Ao longo dos vários séculos a palavra “cultura” foi amadurecida e acompanhando o
indivíduo e a sociedade que a precedia. Hoje, tanto se manifesta numa dimensão macro-
existencial como micro. A cultura está para além do que se vê, ao mesmo tempo que a cultura
se manifesta nas práticas, representações, ideologia e simbologia de uma comunidade.
A identidade, memória e língua vivem ameaçadas por um tecnologia super avançada
que nos torna dependentes crónicos e nos incute novas formas de comunicar, estudar e
relacionar. Essa tecnologia é o produto de um mundo que se percebe num período de
transformação.
Os Festivais Transformacionais apresentam novos conceitos e paradigmas, que
permitem ao indivíduo seguir um caminho diferente daquele imposto pela mídia, política,
capitalismo, tecnologia.
Através de vários tipos de rituais [xamanicos, pagãos, comunhão, etc] o indivíduo
experiencia algo que o transcende. Numa zona liminoidal pode atingir um estado de êxtase e
ganhar perceção do que está para além do campo físico.
Esses estados são mais frequentes em rituais de dança “Dance, in its most passionate
and unproductive manifestations, constitutes an ecstatic and unruly embodiment that has been
the subject to suspicion and panic (prohibition) throughout Western history and legitimacy
(productivity) at the hands of contemporary market forces”. (Graham, 2008: 152)
Os estados de elevação espiritual, de comunidade tribal e da preparação de compostos
químicos [poções] para rituais de interceção com reinos sagrados, espirituais, metafísicos
precede-nos e manifestam-se desde os tempos ancestrais, valores que são agora recuperados
“The desire to dance within socially unorthodox and permissive environments has motivated
all forms of EDMC (from disco to rave to trance and beyond)”. (Graham, 2008: 153)

Tiago André Pereira - PhD - Ciências da Cultura - 31


As publicações sobre os conceitos e manifestações de liminaridade observados por
Turner (1969), permitiram a Graham (2008), chegar a uma análise empírica, ainda que pouco
conclusiva, relativamente aos fenómenos EDMCs.
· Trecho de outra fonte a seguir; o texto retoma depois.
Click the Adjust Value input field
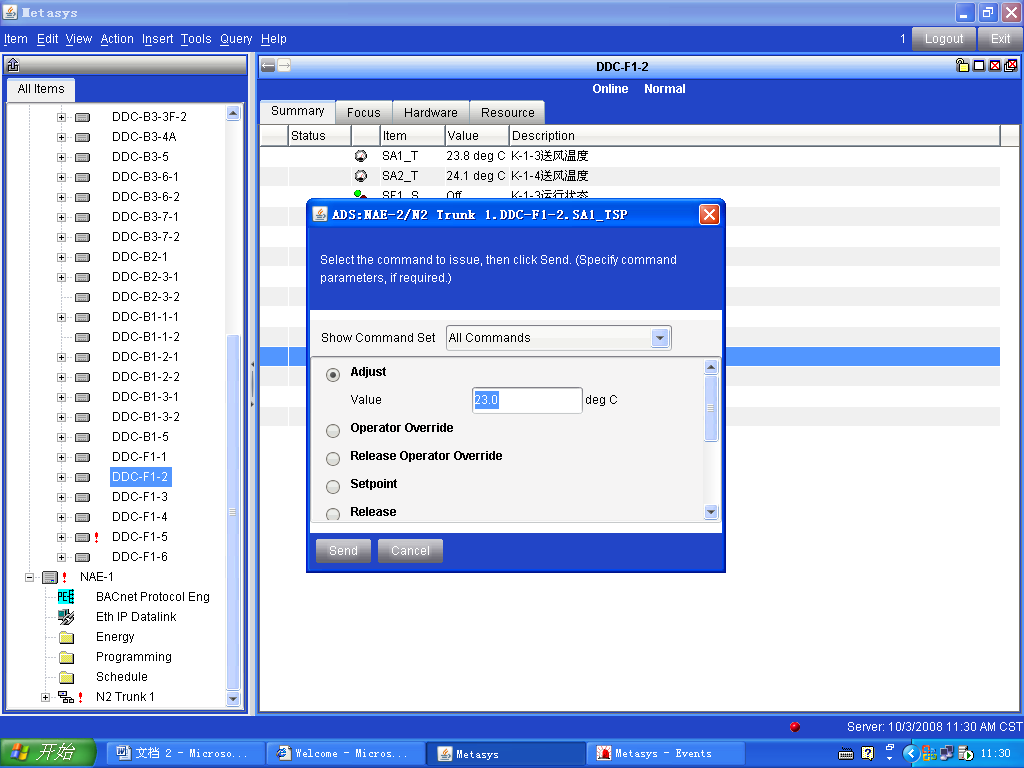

Os acontecimentos que se verificam nestas subculturas onde as EDMCs se manifestam,
no caso deste trabalho, Festivais Transformacionais, suscitam um enorme interesse em
diversas disciplinas albergadas dentro das ciências humanas e sociais. “The sense of
connectedness between mind, body, and spirit, between individual and crowd, is a theme of a
wider ‘synchronicity’ of individual components within what comes to look increasingly like a
complex, mechanic network” (Pini, 1997: 121)
As manifestações e estudos de hoje, já não se revêm no passado, mas servem de ponto
de partida para compreender uma nova realidade ou identidade, que se está a construir.
O (epi)fenómeno de contracultura contemporânea identifica um retorno aos valores do
antepassado, de seres humanos cuja consciência, começa agora a despertar.